Les civilisations sont mortelles

Je viens de regarder une Cheffe rubrique à la Lettre de l’Océan Indien parler de Madagascar sur France 24. Notre île a décidément une sale réputation à l’international, quand les gens daignent s’y intéresser. Sinon, on a l’impression que les étrangers, là-bas, parlent d’un tout autre pays, tant j’ai de la peine à reconnaître le mien dans leurs généralisations approximatives.

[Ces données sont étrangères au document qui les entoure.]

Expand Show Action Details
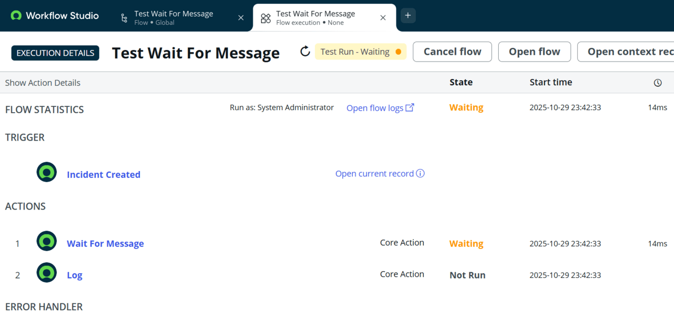The width and height of the screenshot is (674, 317). [x=43, y=83]
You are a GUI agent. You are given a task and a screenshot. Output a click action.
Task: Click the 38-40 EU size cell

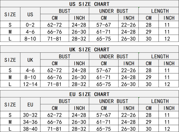tap(30, 129)
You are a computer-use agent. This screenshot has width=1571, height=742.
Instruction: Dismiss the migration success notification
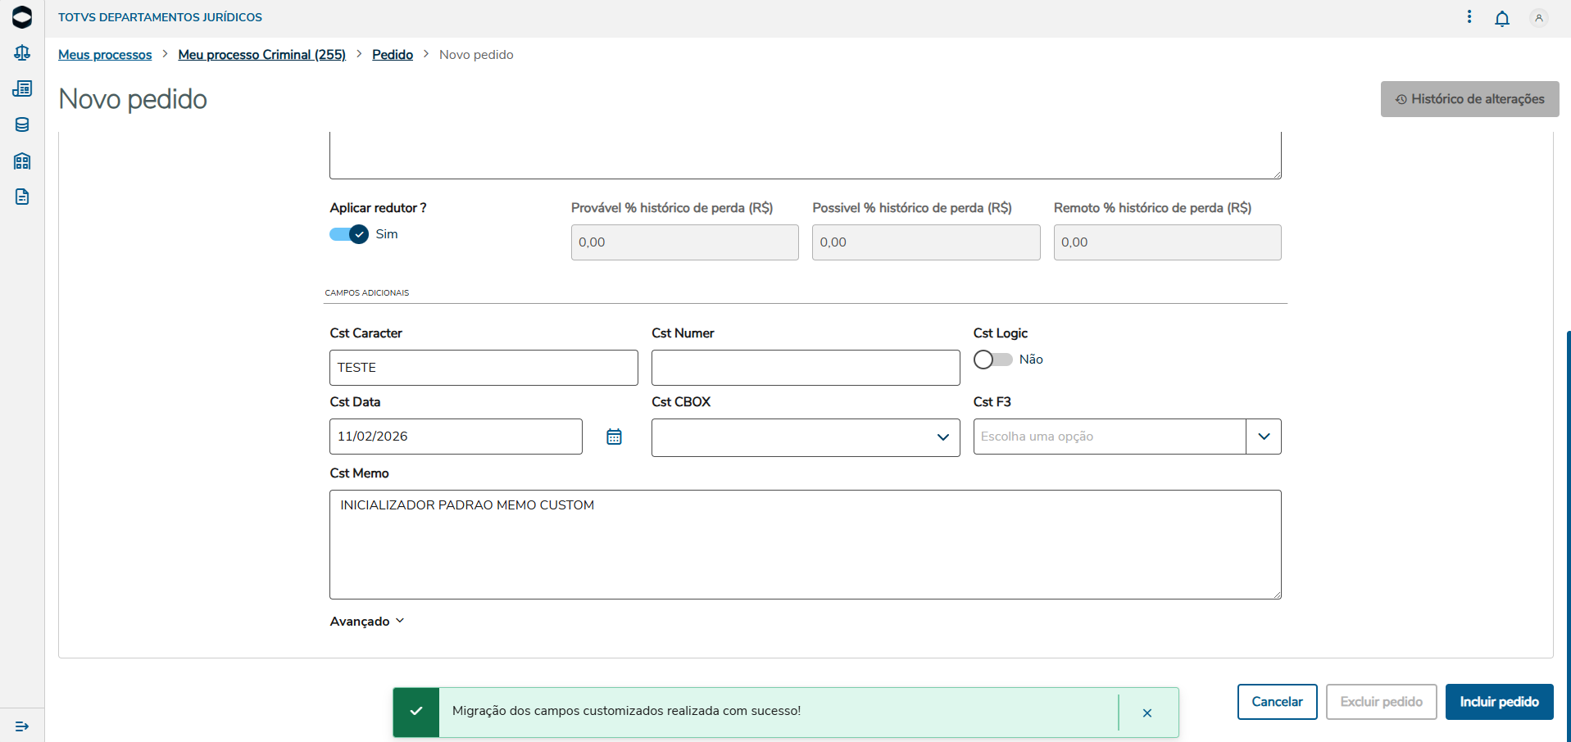pos(1146,713)
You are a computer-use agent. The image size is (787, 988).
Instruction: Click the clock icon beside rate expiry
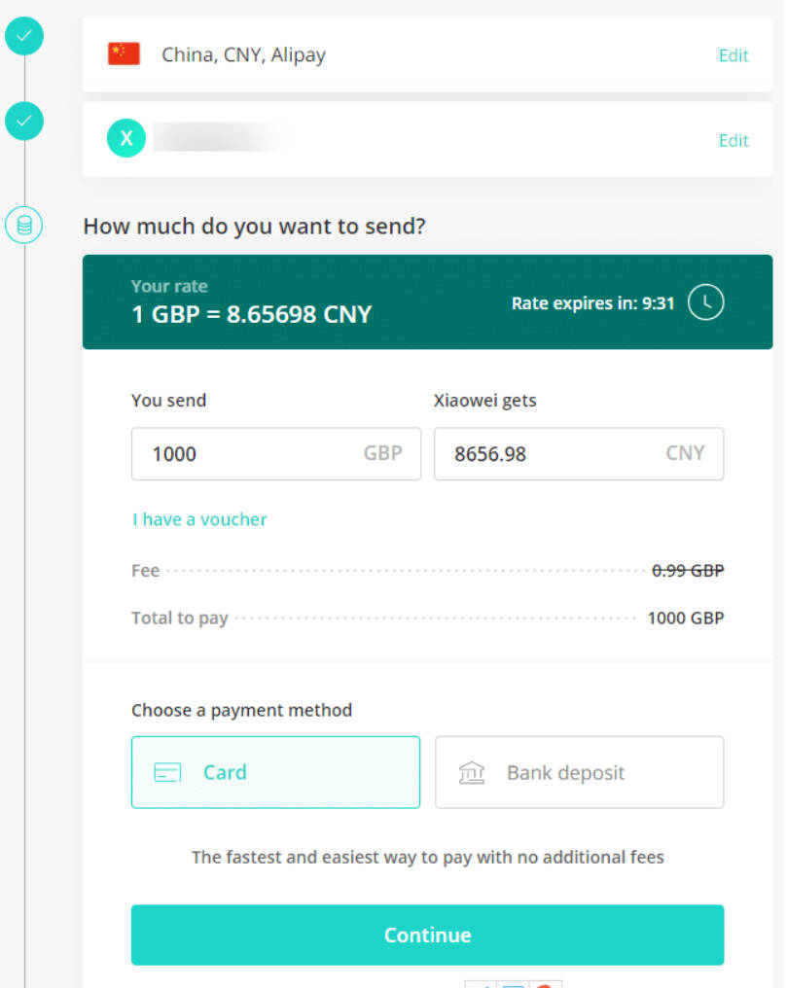[705, 302]
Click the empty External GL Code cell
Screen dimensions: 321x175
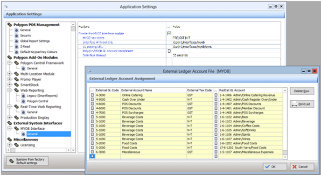tap(108, 156)
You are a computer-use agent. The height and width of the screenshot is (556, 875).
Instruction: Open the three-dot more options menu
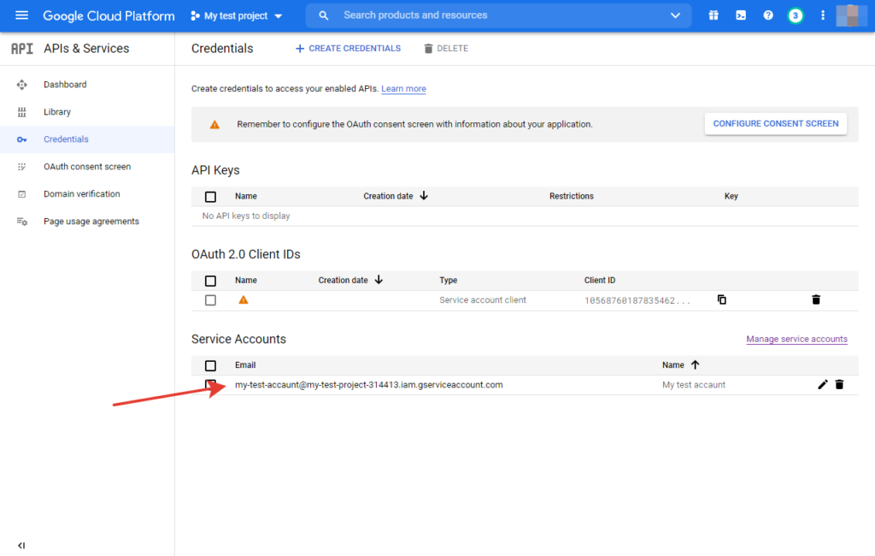(x=823, y=15)
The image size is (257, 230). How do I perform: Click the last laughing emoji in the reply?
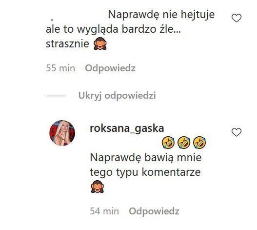click(x=199, y=143)
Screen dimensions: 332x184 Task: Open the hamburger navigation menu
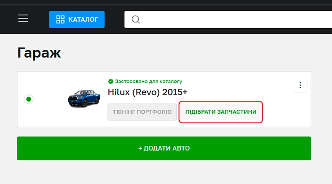[23, 18]
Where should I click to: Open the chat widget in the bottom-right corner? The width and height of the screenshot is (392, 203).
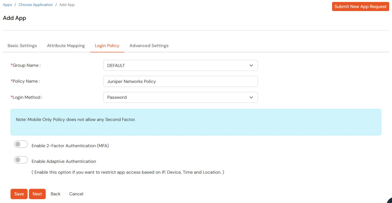390,201
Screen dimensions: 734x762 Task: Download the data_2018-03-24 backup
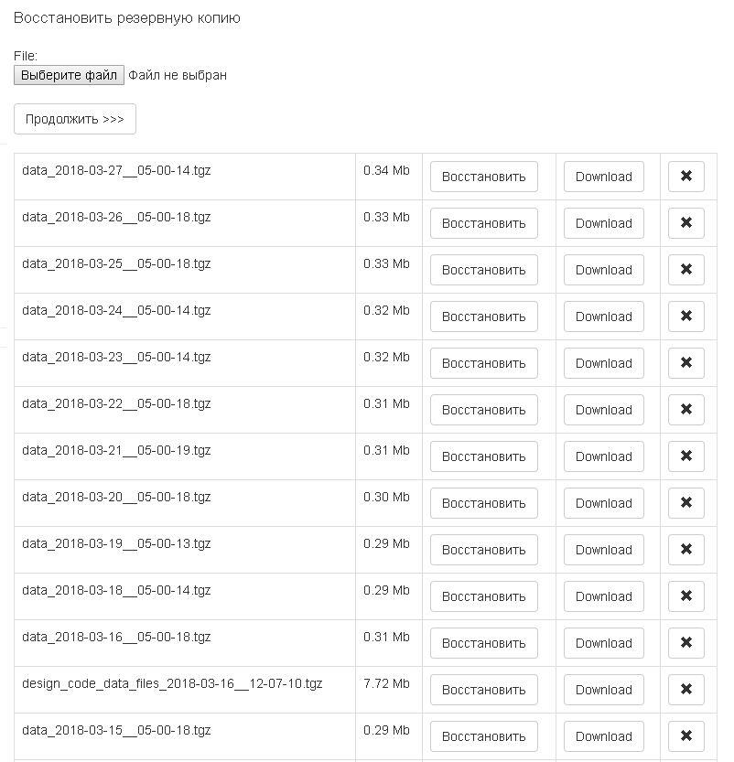(603, 317)
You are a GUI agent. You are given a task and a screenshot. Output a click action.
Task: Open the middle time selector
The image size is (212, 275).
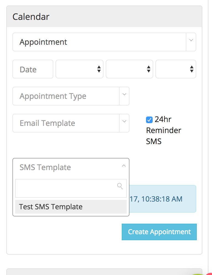[x=129, y=69]
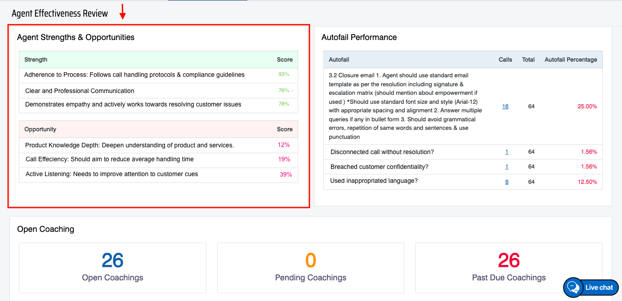Screen dimensions: 622x301
Task: Open calls link for Disconnected call row
Action: (x=506, y=152)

Méconnaissance par distance ou clichés éculés, donc, mais, d’abord, la faute nous en incombe. Hong-Kong, sur son petit millier de kilomètres carrés, est, depuis une décennie, la ville la plus visitée au monde par les étrangers. Le slogan, «un pays, deux systèmes» fait recette : pour 2018, l’office du tourisme hongkongais attend 60 millions de touristes, dont 46 millions débarquant de Chine continentale. Au Rwanda, l’épisode du génocide de 1994 semble définitivement surmonté, puisque le pays se lance désormais dans une opération marketing «Visit Rwanda» pour séduire les touristes internationaux. Le Vietnam, qui a subi la «guerre d’Indochine» (1946-1954) suivie de la «guerre du Vietnam» (1954-1975), n’est plus ce pays que fuyaient en masse les «boat people» : même qu’en 2020, quarante-trois ans après la fin de la guerre, sa capitale accueillera un Grand Prix de Formule 1.

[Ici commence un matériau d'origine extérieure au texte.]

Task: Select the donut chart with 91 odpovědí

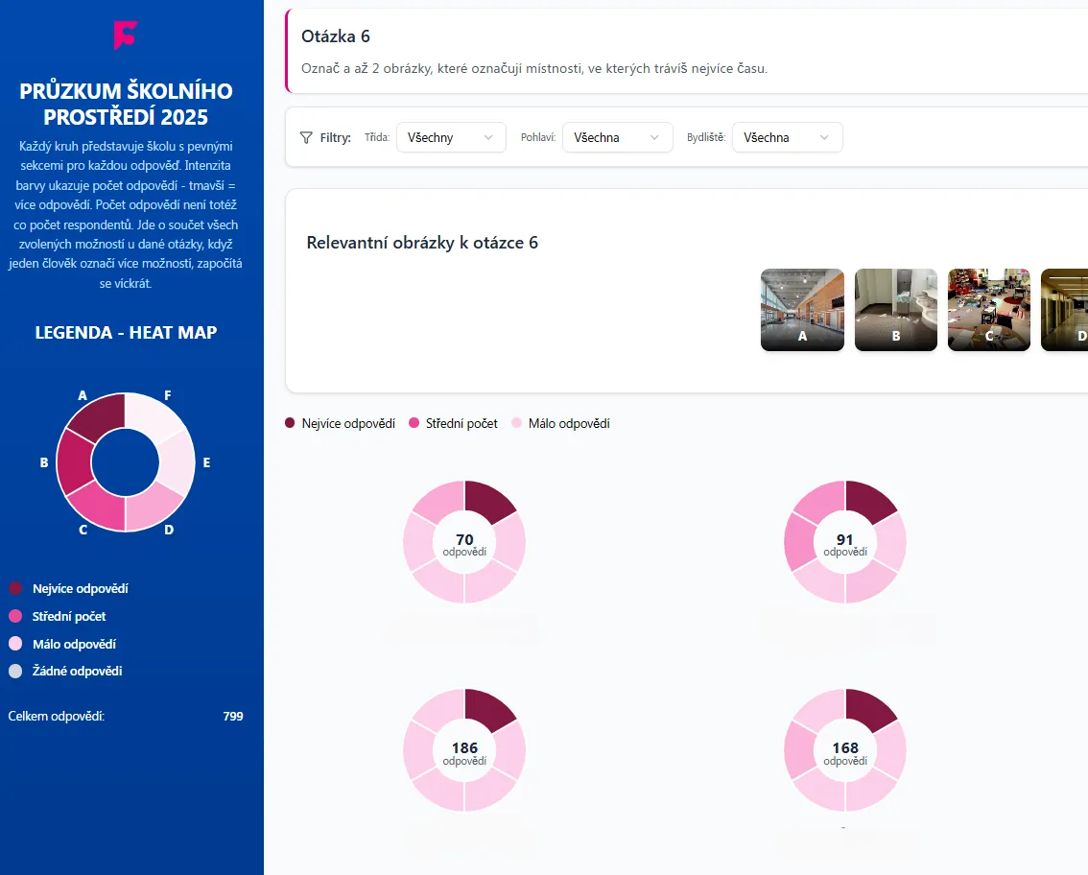Action: click(x=845, y=543)
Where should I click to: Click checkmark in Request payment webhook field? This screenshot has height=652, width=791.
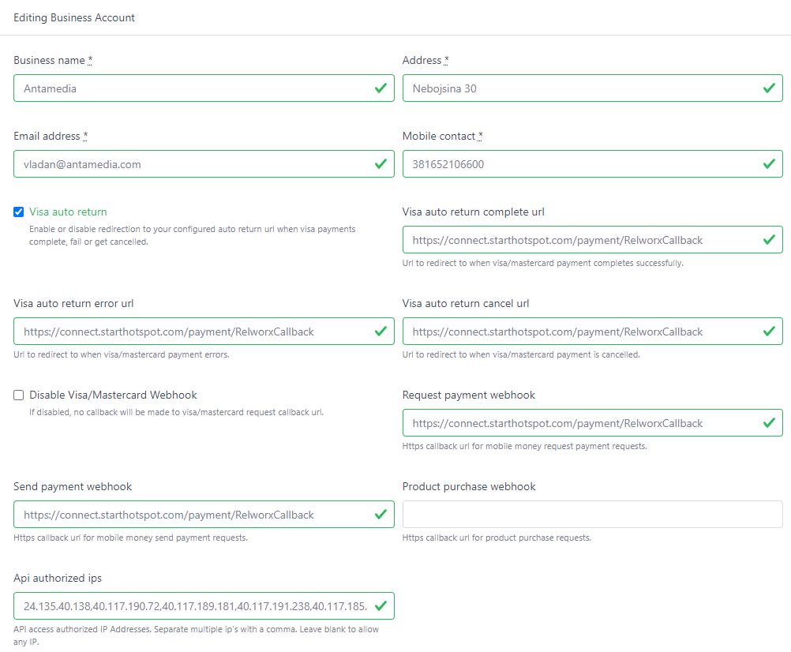click(x=769, y=423)
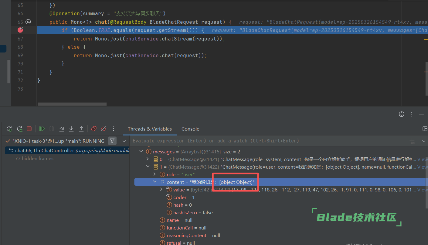Select the Threads & Variables tab
The width and height of the screenshot is (428, 245).
coord(150,129)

De son côté, Il y a quarante-trois ans, Madagascar pénétrait en aveugle, déjà, dans un tunnel socialiste dont toute une «génération sacrifiée» ne verra jamais la sortie. Un jour, on dressera le bilan éducationnel, culturel et moral, de ces années socialistes, mais on sait déjà que ces années ont corrodé le «fanahy no olona» (c’est le texte dans le dictionnaire Abinal/Malzac datant de 1888), la droiture qui fait l’homme. La ruine matérielle se double, en effet, d’une faillite morale dont les racines plongent loin, plus loin que 2018, que 2013, que 2009, que 2002, que 1991.

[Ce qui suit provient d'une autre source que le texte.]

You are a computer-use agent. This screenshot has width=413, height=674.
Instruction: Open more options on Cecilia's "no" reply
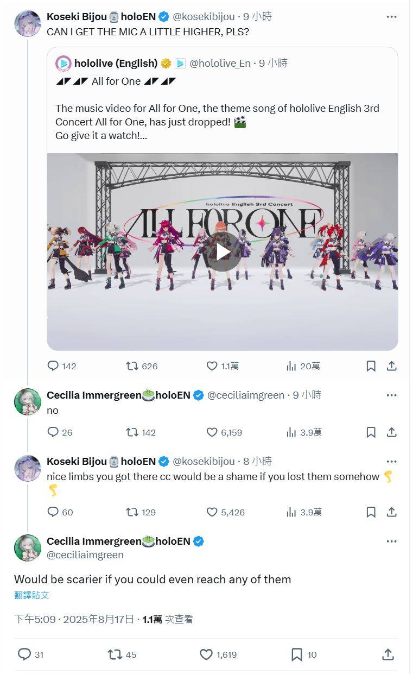(391, 395)
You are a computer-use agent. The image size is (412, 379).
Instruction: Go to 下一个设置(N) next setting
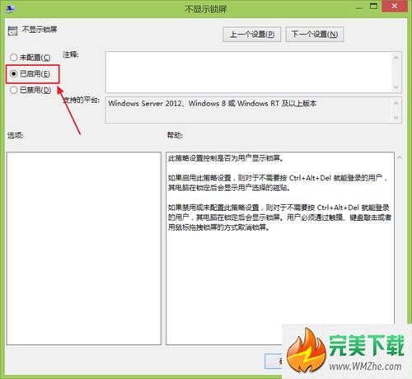pyautogui.click(x=315, y=35)
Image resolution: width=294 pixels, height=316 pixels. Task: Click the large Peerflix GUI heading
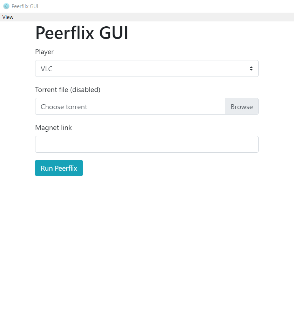click(82, 33)
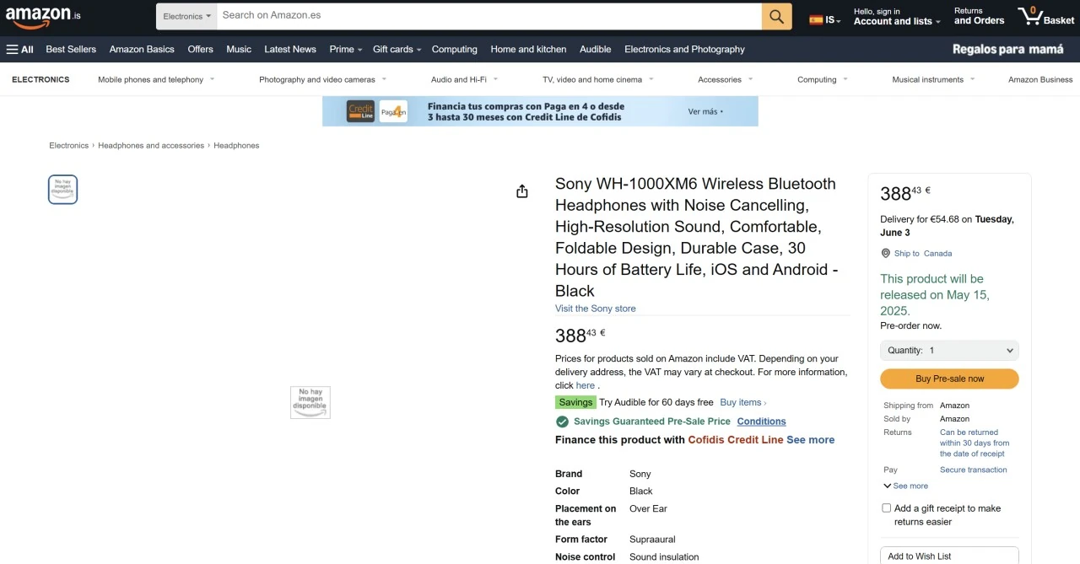The width and height of the screenshot is (1080, 564).
Task: Open the Electronics search category dropdown
Action: click(x=186, y=16)
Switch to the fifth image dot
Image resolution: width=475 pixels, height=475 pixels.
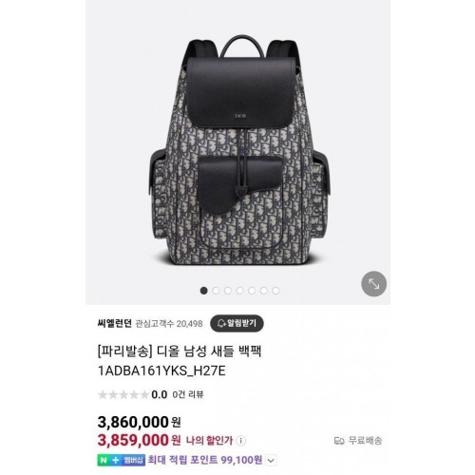(x=252, y=291)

Notre réputation, c’est depuis un regard extérieur, finalement subjectif. Notre réalité, c’est un malaise au vivre ensemble, la défiance envers ceux qui prétendent nous gouverner, un sentiment où la colère la dispute à la honte. Quelque chose se craquelle, et ce diffus pourrait-il n’être finalement qu’un vernis ? Qu’une digue menace de céder et l’on saura très exactement, à la seconde près, l’heure de la fuite fatale. Personne ne pourra prédire où et quand s’épuisera le tsunami.
En 1946, naissait une association au nom évocateur, «Civilisation». Deux années plus tard, «Civilisation» publiait le premier numéro de la revue «Chemins du Monde» que son rédacteur en chef annonçait par ces mots : «La barbarie est toujours prête à renaître dans nos coeurs, mais un jugement droit au coeur d’un seul homme est déjà la promesse d’un effort juste, et une victoire pour les civilisations».
Le concept d’un unique jugement droit, au coeur d’un seul, celui qui aurait pu s’écrier «s’il ne devait en rester qu’un, je serais celui-là». Voilà la promesse d’une civilisation dont on ne désespère pas. Une promesse dont je veux bien qu’elle m’engage parce qu’il me faut y croire. Sinon, ce serait la barbarie, la fin d’un monde, la fin d’une certaine Histoire.